As a newcomer to these terms, "portfolio management", and "CRM, ERP", etc. I remain truly confused. My instincts tell me you are talking about "Branding" , but reticent to say it. Also, the real corporate world , which you are speaking from, seems to be very averse to actually "serving" its online customers, as if that would be an admission that these customers really do matter, and may have a real influence on the company and its activities. But, then again, I am new to the business terminology, and only look at the customer as , well, a real live person, even if they are online. Sales enablement means I , the customer , get treated with respect, and get answers to my questions in a timely manner. If I get the stock response of a canned text reply, with no real person response, I simply go to another company, and explore their "portfolio management".

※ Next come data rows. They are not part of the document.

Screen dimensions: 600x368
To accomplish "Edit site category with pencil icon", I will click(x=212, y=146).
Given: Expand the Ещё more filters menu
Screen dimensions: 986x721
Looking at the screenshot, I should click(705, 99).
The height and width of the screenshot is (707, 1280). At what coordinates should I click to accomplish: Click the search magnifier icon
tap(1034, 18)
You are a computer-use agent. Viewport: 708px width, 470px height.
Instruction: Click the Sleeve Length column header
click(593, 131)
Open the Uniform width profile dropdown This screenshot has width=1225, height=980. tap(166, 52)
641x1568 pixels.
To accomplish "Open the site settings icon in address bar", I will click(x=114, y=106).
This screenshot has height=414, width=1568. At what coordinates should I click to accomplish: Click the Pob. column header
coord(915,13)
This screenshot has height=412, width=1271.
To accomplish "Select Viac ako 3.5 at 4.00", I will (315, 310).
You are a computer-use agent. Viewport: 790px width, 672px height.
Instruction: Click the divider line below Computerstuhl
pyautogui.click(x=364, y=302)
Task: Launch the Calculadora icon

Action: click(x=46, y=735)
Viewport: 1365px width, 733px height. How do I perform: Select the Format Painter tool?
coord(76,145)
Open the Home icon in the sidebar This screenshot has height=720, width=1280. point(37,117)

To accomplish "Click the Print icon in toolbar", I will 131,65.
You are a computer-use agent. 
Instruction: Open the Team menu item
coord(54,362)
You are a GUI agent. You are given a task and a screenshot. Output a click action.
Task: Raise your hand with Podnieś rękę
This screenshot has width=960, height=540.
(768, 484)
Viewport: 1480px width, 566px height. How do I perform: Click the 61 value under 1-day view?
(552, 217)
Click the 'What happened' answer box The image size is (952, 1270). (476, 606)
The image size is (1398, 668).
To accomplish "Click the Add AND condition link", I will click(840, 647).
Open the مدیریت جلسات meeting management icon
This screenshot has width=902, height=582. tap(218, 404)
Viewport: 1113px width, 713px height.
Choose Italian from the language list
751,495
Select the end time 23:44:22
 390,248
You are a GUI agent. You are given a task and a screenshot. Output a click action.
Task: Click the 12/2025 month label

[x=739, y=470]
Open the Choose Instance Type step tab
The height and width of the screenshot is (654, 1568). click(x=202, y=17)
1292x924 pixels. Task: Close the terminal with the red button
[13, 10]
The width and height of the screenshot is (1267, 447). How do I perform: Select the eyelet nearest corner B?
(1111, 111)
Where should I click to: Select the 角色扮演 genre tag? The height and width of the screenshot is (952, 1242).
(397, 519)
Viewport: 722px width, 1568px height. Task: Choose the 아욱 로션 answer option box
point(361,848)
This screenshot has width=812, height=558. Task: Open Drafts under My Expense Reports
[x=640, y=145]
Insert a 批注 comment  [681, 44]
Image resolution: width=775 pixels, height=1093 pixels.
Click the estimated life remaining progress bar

Addressing the Customer Centric Point of View

In the IT marketing world we have been aligning product/services messaging around the client perspective for years. Case studies illustrate this by stating the client challenge, solution to challenge and end result which can be linked to a business result. Basically, voice of peer vs. authoritative voice of manufacturer or provider. Sales 2.0 (a book that came out a few years ago) shows how companies are aligning their sales processes with the customer buying process for a particular product or service. It is much easier to create messaging that resonates with the target client if you understand the stages in the purchase process that they transition through.

I think the label you may be looking for is simply "client centric messaging" because it applies to any product or service in a "product portfolio".

Client Centric Messaging

I find that easier to understand. And, from the customer's perspective, the organization that communicates well is the one I will keep engaging with, and purchasing from. In our current economic environment, customers are more selective than ever, and will not tolerate the companies who only offer the automated phone systems for engagement. Those companies who offer online solutions and real time response will maintain their market share, and those who do not will lose today's savvy customers.

Changing Customers

Betty and Cammie,

Thanks for the great comments today. Within Forrester's Sales Enablement team we see exactly what the two of you described:

1. Tech vendors are aligning solutions to business results, and
2. Customers are increasingly intolerant of inattentive vendors.

Too few vendors are really making the wholesale changes needed. Some are changing their marketing messages, but our research shows that this change requires selling in a completely different way. Namely, selling to a customer's business outcomes rather than pushing company products.

The term "portfolio management" is gaining traction as a framework for the products and services developed by a company. That part is not new. What is changing is that leading companies put the customer problems first, then frame the solutions needed. That framing then guides product marketing - rather than the other way around of creating products and then figuring out how to frame them to clients who might want them.

Have you seen this kind of change? Are your vendors changing? How is your company doing things differently?